## PROVIDED PASSAGE
Ancient lone elm the Last Ent is ‘guardian’ to new trees
BBC and unknown author
msn.com/BBC
This kind of kool and interesting.
An ancient lone wych elm whose remote Highland location has protected it from Dutch elm disease has been joined by dozens of seedlings for the first time in hundreds of years.
The elm – dubbed the Last Ent of Glen Affric – was Scotland’s Tree of the Year in 2019.
Ents are mythological tree creatures from fantasy writer JRR Tolkein’s Lord of the Rings. They were the forest guardians. If you have been watching and listening carefully you would have heard of the Ent called Treebeard.
Lord of the Rings: 5 Weirdest Things About Treebeard & Ents’ Bodies, cbr.com, Blake Hawkins.
Just to be careful I am not accused of poaching, I have included the article above where Treebeard is depicted. Feel free to add more information about Ents and Treebeard, etc.
The 35 seedlings (below) were grown at Royal Botanic Garden Edinburgh and are the “offspring” of wych elms that have survived exposure to the disease for decades in the Scottish Borders.
Why is this (again) a big deal? In the US, Elms died out from Dutch Elm disease which was transmitted by beetles. Similar happened to Ash trees in the US. I lost a nice one in front of my house.
This project is part of a joint effort between the gardens and the University of the Highlands and Islands along with landowners such as Forestry and Land Scotland (FLS) to save wych elm from vanishing from Scotland.

## PROBLEMS TO SOLVE
[1] Summarize the post about the Last Ent elm in two sentences.
[2] Answer these questions from the post about the Last Ent elm:
(a) In what year was the elm named Scotland's Tree of the Year?
(b) How was Dutch elm disease transmitted in the US?
(c) Which landowner is named as part of the effort to save wych elm?

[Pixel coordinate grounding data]

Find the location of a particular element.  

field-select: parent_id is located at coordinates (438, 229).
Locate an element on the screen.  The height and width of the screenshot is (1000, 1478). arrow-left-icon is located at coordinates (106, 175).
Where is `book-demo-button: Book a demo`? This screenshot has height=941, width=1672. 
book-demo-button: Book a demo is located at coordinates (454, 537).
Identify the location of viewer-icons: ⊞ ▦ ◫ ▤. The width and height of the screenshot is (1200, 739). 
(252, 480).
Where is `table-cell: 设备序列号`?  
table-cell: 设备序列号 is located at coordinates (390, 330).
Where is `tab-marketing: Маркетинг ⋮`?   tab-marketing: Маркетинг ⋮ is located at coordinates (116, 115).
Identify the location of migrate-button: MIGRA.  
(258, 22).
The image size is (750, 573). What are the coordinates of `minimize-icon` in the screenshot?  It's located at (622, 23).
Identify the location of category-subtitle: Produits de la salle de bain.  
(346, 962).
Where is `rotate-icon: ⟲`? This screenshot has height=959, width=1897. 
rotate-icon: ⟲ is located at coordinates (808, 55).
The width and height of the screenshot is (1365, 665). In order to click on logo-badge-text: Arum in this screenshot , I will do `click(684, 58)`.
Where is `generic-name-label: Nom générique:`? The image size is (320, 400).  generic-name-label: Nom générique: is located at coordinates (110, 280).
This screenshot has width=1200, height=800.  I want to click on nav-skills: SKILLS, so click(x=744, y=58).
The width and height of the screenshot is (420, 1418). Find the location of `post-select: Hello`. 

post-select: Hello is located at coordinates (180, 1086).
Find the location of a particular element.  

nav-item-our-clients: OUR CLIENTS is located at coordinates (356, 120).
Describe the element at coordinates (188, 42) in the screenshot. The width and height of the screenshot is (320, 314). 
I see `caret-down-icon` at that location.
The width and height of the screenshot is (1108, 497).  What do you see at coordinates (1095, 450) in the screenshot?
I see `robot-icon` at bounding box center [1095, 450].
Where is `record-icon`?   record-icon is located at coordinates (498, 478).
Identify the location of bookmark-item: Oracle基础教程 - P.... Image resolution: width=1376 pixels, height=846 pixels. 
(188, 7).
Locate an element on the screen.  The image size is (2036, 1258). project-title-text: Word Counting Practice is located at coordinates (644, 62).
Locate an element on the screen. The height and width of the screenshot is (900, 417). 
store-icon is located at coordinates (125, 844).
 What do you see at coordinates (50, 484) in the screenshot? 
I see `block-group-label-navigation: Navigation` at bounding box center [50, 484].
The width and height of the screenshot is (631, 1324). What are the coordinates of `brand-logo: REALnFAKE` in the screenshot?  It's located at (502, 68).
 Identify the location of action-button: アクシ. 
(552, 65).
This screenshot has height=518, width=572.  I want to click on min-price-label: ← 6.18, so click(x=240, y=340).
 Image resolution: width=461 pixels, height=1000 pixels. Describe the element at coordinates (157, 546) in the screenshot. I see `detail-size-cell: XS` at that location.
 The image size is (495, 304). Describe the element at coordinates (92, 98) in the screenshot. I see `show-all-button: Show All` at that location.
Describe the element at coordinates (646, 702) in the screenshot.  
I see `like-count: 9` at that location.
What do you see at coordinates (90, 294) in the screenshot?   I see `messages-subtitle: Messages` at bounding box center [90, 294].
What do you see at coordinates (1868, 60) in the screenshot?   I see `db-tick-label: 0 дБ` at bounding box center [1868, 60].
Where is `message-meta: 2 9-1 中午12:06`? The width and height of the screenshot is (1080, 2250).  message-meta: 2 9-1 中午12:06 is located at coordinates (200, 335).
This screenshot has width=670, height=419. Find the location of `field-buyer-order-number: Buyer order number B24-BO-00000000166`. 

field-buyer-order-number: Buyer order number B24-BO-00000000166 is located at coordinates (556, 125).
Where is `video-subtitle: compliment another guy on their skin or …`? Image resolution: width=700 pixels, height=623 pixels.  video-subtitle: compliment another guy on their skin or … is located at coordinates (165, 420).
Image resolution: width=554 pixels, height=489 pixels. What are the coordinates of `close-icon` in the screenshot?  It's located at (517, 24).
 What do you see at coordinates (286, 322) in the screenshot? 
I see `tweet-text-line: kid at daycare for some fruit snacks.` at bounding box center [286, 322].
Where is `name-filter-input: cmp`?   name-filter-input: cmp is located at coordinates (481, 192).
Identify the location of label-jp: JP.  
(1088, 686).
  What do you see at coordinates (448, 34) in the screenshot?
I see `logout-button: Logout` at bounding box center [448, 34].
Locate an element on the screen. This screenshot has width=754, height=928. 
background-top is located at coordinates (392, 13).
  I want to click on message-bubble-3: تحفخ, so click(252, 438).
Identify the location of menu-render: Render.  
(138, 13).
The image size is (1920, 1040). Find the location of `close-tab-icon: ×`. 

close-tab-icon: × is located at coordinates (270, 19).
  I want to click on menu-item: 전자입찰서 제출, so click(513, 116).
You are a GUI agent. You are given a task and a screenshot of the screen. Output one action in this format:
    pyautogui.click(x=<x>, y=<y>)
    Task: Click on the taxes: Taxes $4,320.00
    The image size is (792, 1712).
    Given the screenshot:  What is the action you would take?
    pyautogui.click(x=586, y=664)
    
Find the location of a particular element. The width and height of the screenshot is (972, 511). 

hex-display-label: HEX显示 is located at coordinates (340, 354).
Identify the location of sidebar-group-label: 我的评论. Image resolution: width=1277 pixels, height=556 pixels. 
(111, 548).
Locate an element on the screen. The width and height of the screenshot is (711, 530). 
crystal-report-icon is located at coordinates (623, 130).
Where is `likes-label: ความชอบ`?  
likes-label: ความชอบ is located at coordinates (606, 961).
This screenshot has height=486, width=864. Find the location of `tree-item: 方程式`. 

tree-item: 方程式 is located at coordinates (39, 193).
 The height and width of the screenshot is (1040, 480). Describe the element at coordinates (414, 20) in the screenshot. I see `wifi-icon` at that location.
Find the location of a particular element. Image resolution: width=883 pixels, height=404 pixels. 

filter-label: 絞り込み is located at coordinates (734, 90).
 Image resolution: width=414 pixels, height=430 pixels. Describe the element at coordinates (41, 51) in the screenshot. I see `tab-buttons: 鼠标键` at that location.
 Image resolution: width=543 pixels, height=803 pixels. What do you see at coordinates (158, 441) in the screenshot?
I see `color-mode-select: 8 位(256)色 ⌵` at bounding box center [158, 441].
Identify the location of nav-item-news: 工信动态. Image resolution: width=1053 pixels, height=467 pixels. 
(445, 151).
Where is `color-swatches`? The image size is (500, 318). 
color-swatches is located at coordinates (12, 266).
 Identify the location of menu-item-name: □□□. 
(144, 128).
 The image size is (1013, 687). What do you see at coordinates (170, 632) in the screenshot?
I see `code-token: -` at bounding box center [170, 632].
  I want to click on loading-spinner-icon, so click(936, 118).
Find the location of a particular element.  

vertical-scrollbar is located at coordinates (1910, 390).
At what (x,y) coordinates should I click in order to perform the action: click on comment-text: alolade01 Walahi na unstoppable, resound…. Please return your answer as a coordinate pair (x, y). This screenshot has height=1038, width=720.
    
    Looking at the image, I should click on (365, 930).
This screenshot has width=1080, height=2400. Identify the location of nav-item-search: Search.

## ANSWER SECTION
[1] An ancient lone wych elm in the Highlands, called the Last Ent of Glen Affric and protected from Dutch elm disease by its remote location, has been joined by dozens of seedlings for the first time in hundreds of years. The 35 seedlings, grown at Royal Botanic Garden Edinburgh from wych elms that have survived the disease for decades in the Scottish Borders, are part of a joint effort to save wych elm from vanishing from Scotland.

[2]
(a) 2019
(b) By beetles
(c) Forestry and Land Scotland (FLS)